Gold juniors struggle to secure financing

March 15, 2012 | Last updated on March 15, 2012
2 min read

In the first half of 2011, the Yukon enjoyed another gold rush, with a surge of exploration companies seeking a new mother lode in the largely unexploited wilderness.

Investors had high hopes that the Canadian territory could become the next Nevada, one of the largest sources of gold in the world, but the excitement was unsustainable.

As recession fears and the Greek debt debacle dominated headlines, investors became extremely risk averse and the newer exploration companies, still years away from production, struggled.

Looking at the performance data from 2011, companies labeled as “high risk” underperformed in the hostile environment, while the more established companies just skimmed by.

And despite global excitement over exploration companies, those that require capital to maintain their drilling programs continue to face difficulties, due to the fact that equity financing is scarce.

“In 2010, exploration companies and development companies were largely supported,” says Jennifer Law, vice-president, CIBC Asset Management.

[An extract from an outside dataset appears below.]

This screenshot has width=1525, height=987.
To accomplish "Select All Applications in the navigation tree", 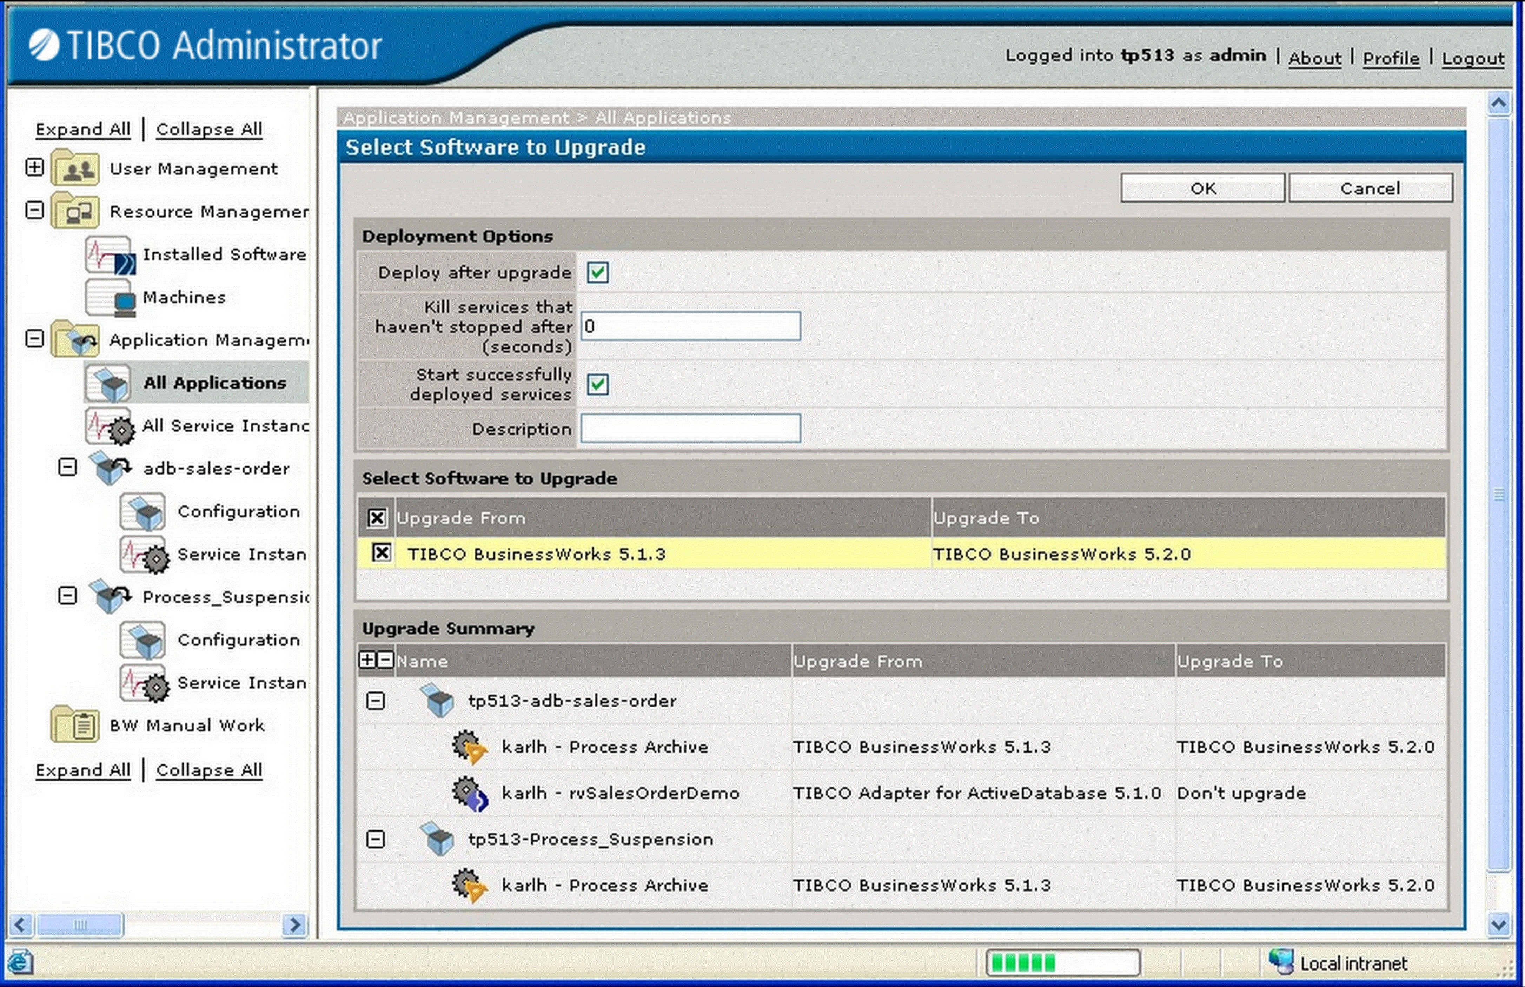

“In this vastly different capital market, however, risk appetite is only starting to improve and investors are steering clear of the political and geological risks associated with some of the new companies.”

When creating a portfolio, Law suggests that investors diversify across business stages.

“The way to do this is by incorporating a variety of companies,” Law says. “Include companies in the exploration stage, as well as some companies close to production and some companies with current production.”

She stresses that support and funding has not yet been re-established for these exploration companies, and that it needs to be fostered—gold was up by 11% last year but mining juniors were surprisingly still down by 30%, representing the massive discrepancy in 2011 performance data.